## Written instruction
Convert the entries into a numbered list, starting at the line that contains "Task: Open the examples hyperlink" and continuing through the end of the entries, with blank lines omitted. Leave the pictures out of the answer.

----- Records to use -----

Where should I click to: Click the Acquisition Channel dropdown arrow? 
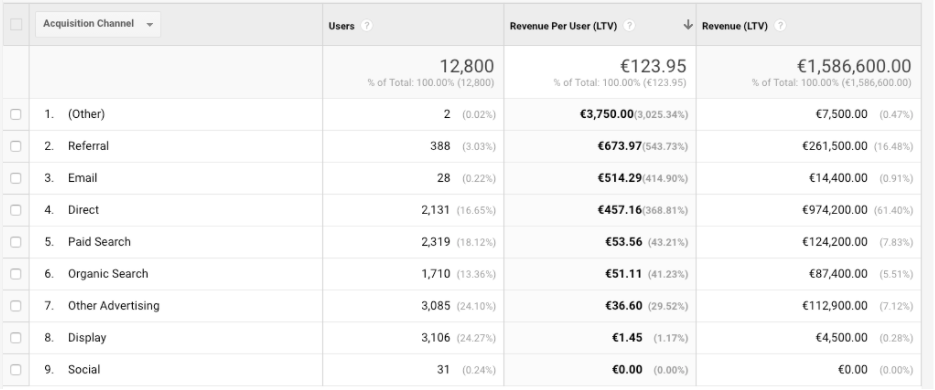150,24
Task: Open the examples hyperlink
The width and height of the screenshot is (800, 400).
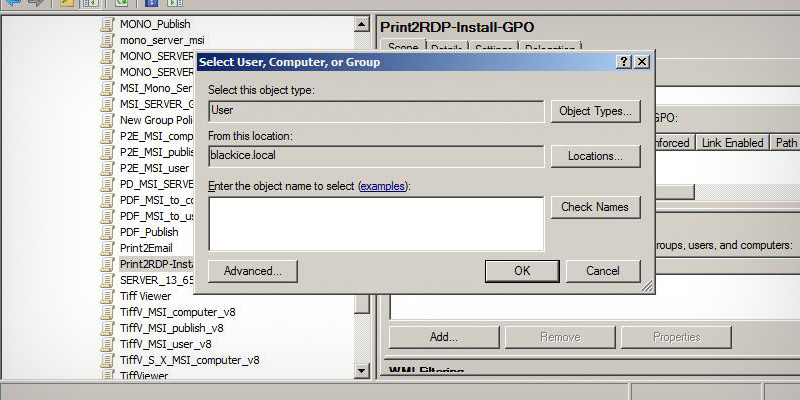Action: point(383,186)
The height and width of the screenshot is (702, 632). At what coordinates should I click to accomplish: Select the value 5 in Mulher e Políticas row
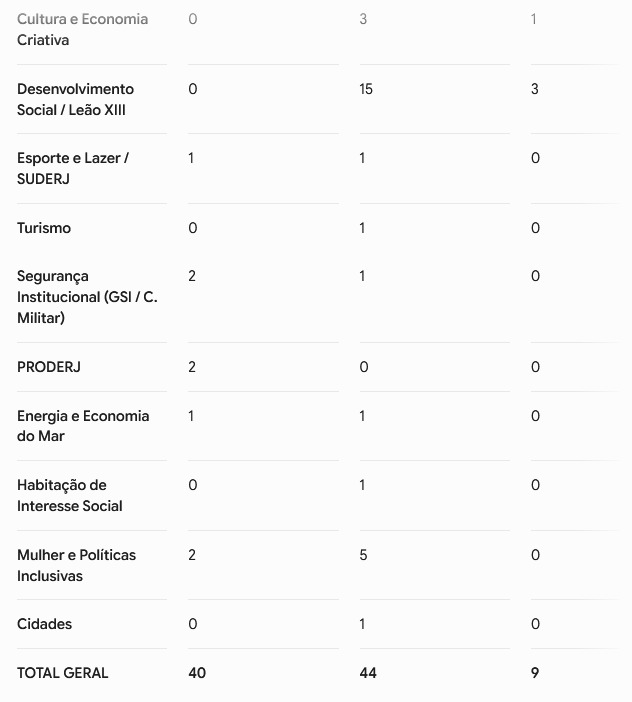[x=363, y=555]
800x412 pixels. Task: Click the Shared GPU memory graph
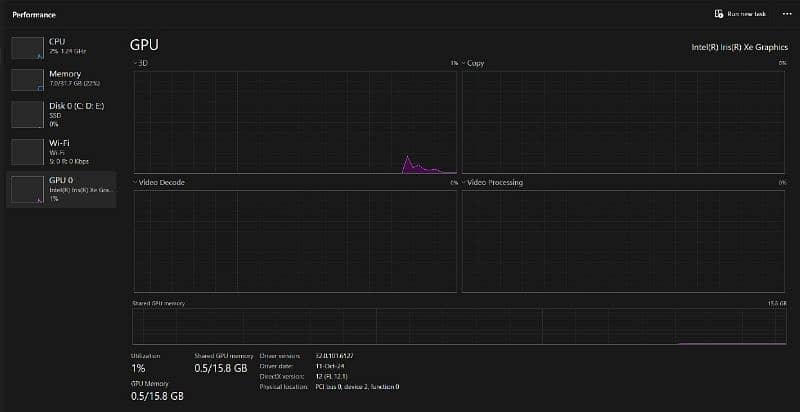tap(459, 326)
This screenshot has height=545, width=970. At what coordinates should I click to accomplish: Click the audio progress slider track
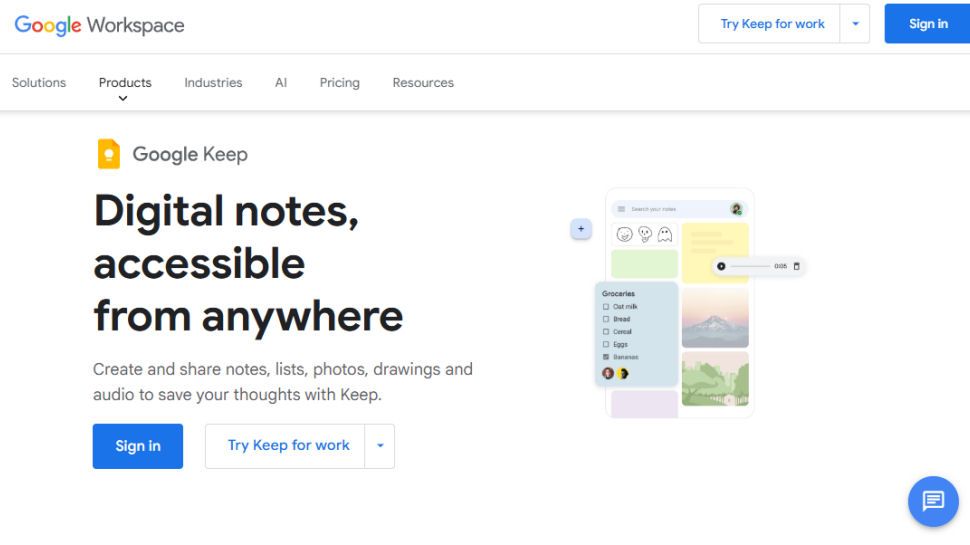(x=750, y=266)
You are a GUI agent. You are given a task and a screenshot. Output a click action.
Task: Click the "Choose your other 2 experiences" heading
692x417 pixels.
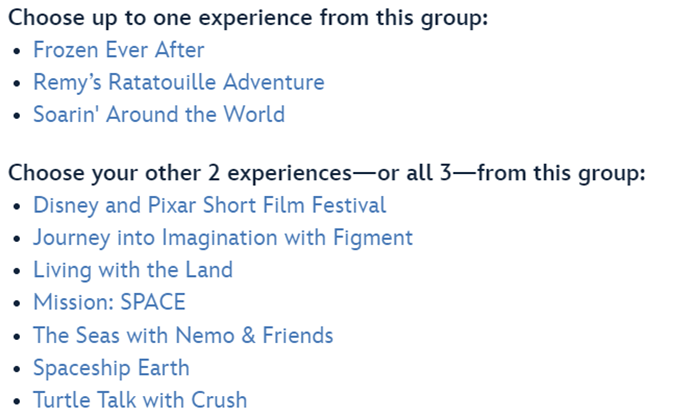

-----

## Solution for this task
1. Task: Open the examples hyperlink
2. The width and height of the screenshot is (800, 400).
3. Action: point(383,186)
4. The height and width of the screenshot is (702, 632). At what coordinates should I click to accomplish: Select the value 5 in Mulher e Políticas row
5. [x=363, y=555]
6. 800x412 pixels. Task: Click the Shared GPU memory graph
7. tap(459, 326)
8. This screenshot has height=545, width=970. At what coordinates should I click to accomplish: Click the audio progress slider track
9. (x=750, y=266)
10. You are a GUI agent. You are given a task and a screenshot. Output a click action.
11. Task: Click the "Choose your other 2 experiences" heading
12. 692x417 pixels.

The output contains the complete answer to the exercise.